* **ASSIGNMENT**:
Omit all pictures, then retype exactly the lines from the one that contains "Given: Click the shield user icon in sidebar" through the end of the listing.

* **DATA**:
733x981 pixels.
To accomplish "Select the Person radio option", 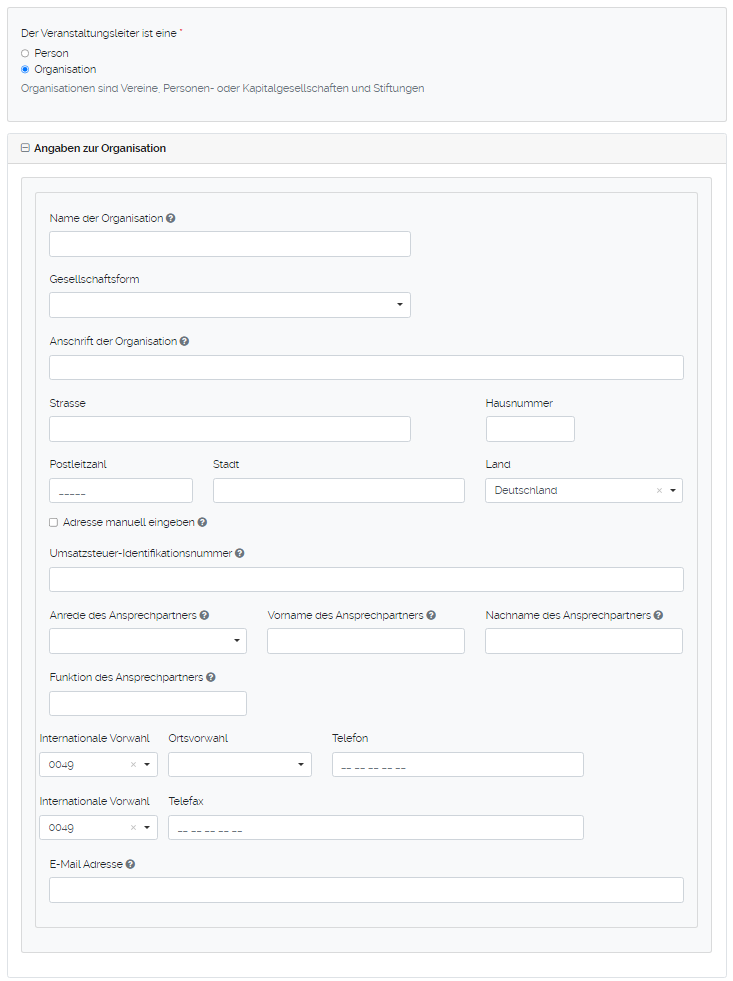I will tap(25, 53).
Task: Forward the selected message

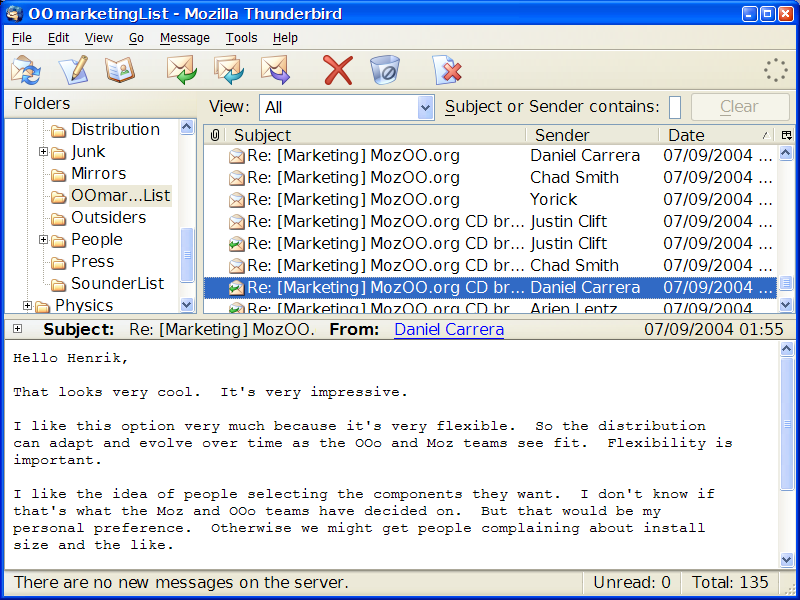Action: (x=275, y=70)
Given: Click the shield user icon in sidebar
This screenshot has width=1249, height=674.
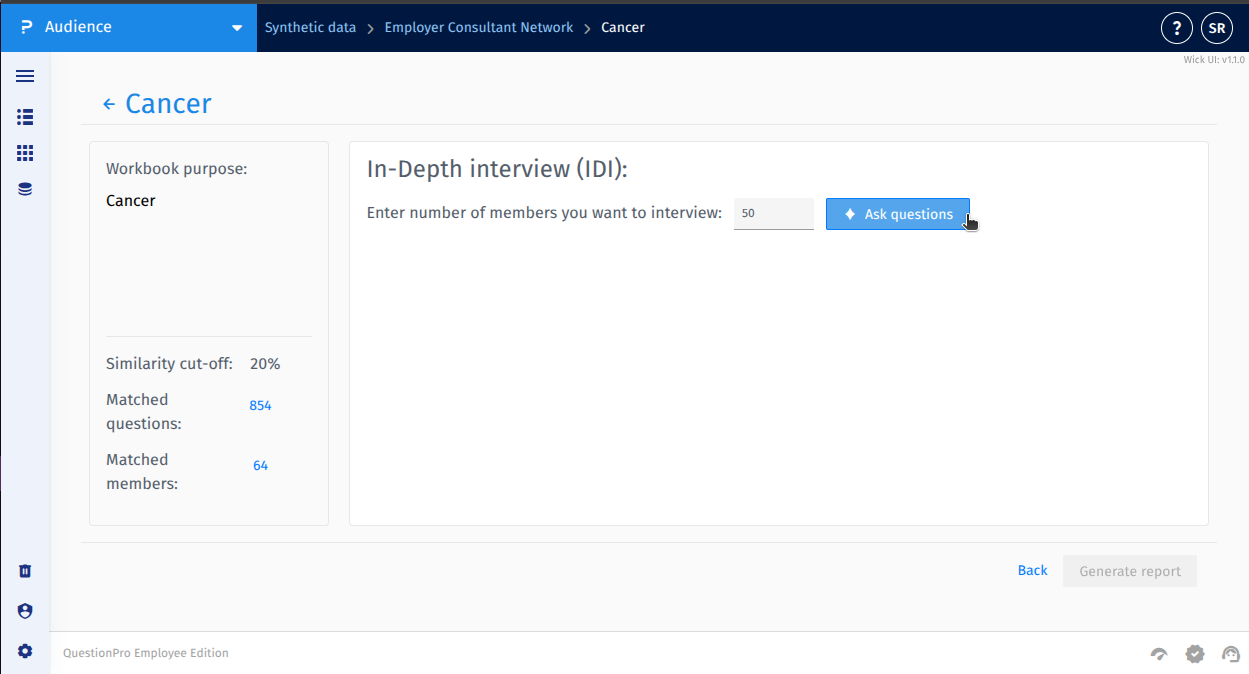Looking at the screenshot, I should 25,611.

* **OUTPUT**:
Given: Click the shield user icon in sidebar
This screenshot has width=1249, height=674.
Looking at the screenshot, I should 25,611.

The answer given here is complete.